Did you know?
90 percent of cancer-related deaths occur because a tumor migrates around the patient’s body.
A key to unlock metatasis
The LOXL2 enzyme activity has been linked to the metastasis of a variety of different cancers, including breast, esophageal, colon, and squamous cell cancers.
Researchers analysis of breast cancer patients, found poor survival rates and the spread of some cancers was linked to high levels of the LOXL2 enzyme. This enzyme has been linked to the early stages of metastasis of these cancers into the bloodstream.
Around 47,000 new cases of breast cancer are diagnosed in the UK each year and around 12,000 die from the disease.
Recent studies have shown that the lifetime risk of the disease for women is now one in eight.
Experts blamed lifestyle factors, including obesity and drinking alcohol, for fuelling the rise.
Women are also more likely to have children later in life and fewer offspring, which influences the risk.

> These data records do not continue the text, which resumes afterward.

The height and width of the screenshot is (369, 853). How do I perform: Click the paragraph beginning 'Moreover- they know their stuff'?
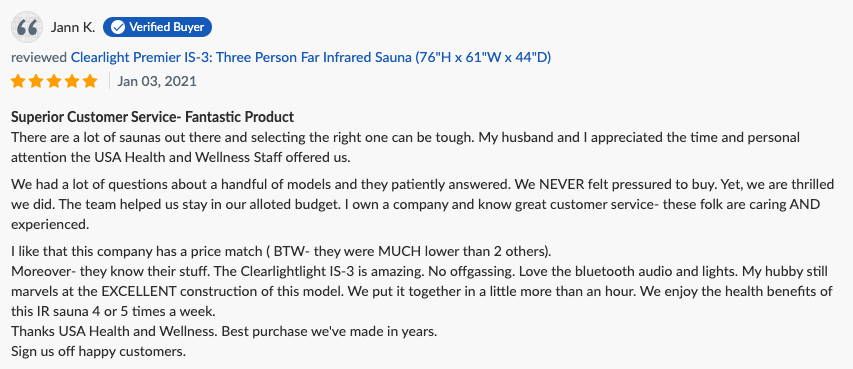[x=422, y=291]
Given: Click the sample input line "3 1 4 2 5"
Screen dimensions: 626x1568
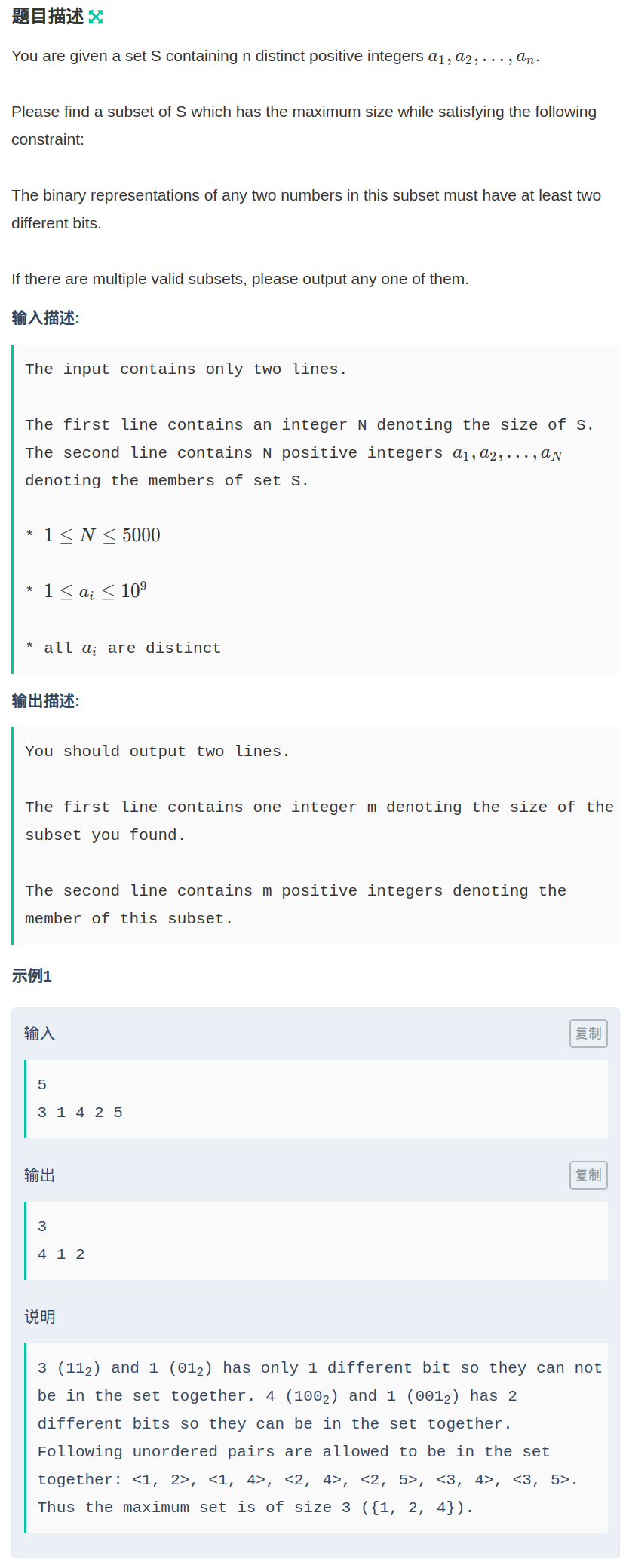Looking at the screenshot, I should 80,1113.
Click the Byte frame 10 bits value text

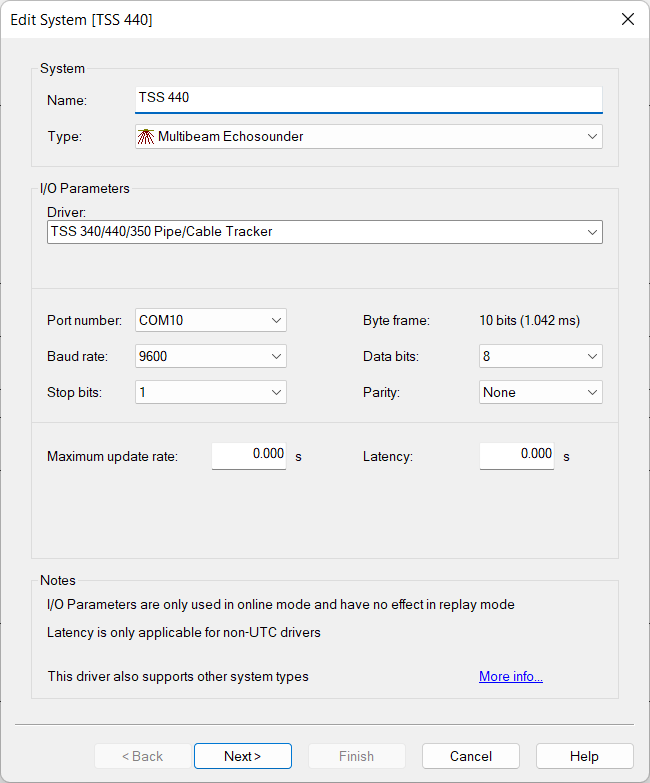pyautogui.click(x=529, y=321)
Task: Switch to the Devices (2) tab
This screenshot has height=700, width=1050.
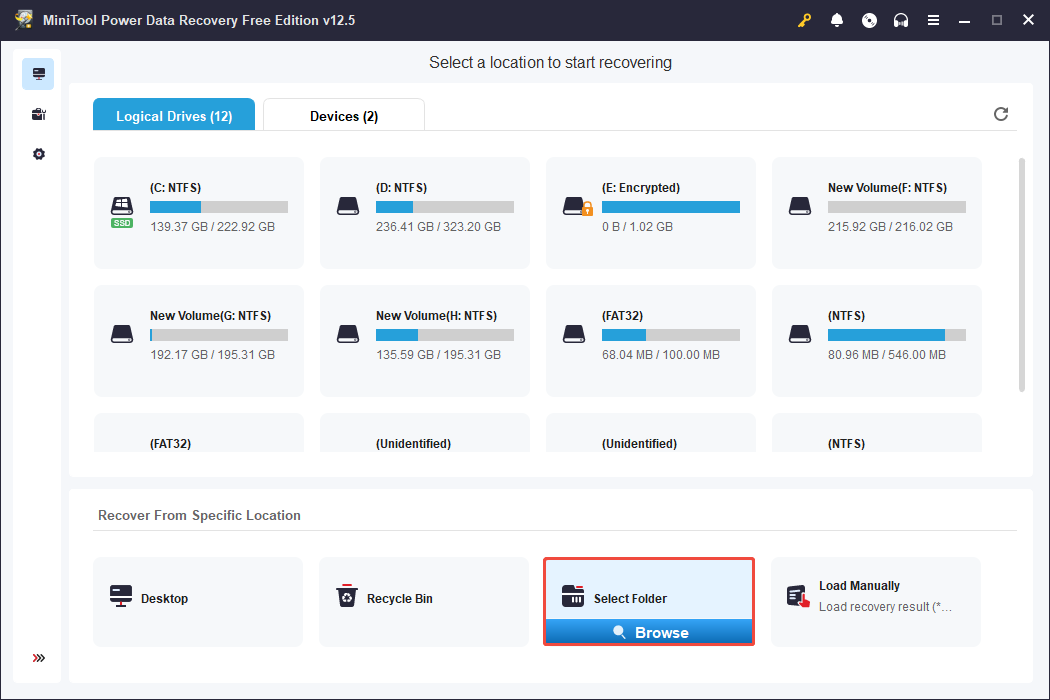Action: (x=344, y=116)

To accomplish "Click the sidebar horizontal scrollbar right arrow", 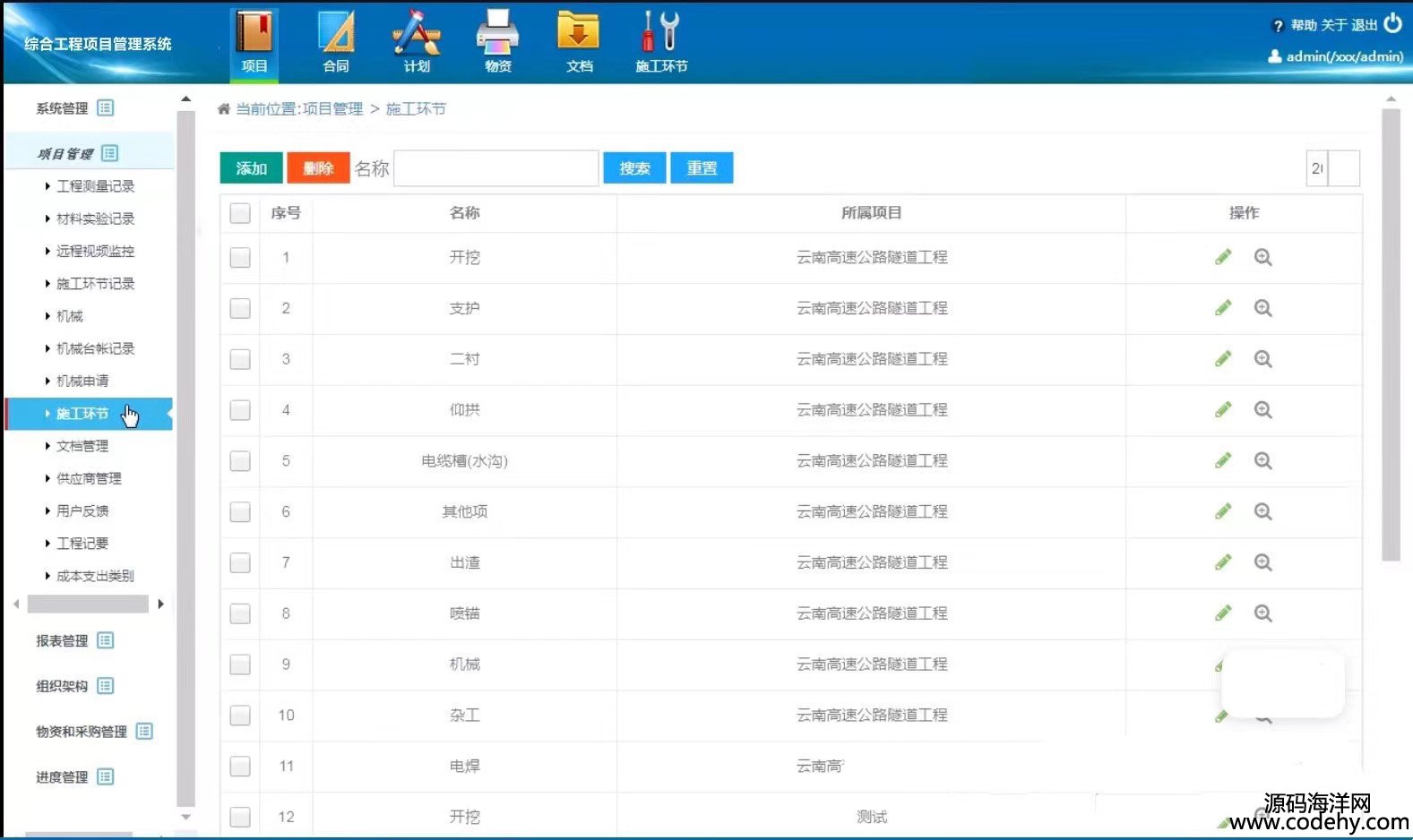I will point(160,604).
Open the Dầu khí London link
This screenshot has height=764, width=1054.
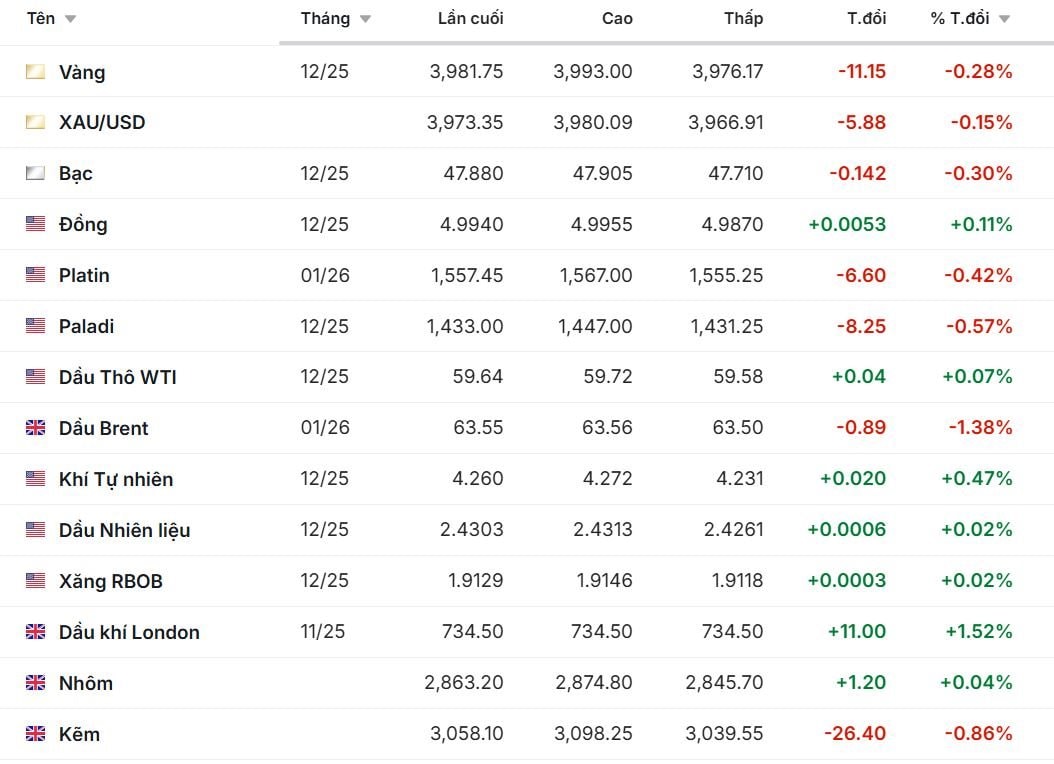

In the latest study, published in the journal Cancer Research, experts found that LOXL2 promotes the spread of breast cancer through the way it controls two proteins, TIMP1 and MMP9.
In the mice studies, antibodies and chemicals were used to block LOXL2 activity. This prevented breast cancer from metastasizing to other tissues.
These findings are important are an important role in developing a test to try and predict the possible spread of cancer and possible patient outcomes.
Director of Research and Policy at Breast Cancer Campaign, Arlene Wilkie, said, “by using LOXL2 to predict whose cancer will spread and drugs to block the enzyme to stop this from happening, many more lives could be saved.”
This laboratory research shows great promise and we look forward to seeing how it translates into patients.”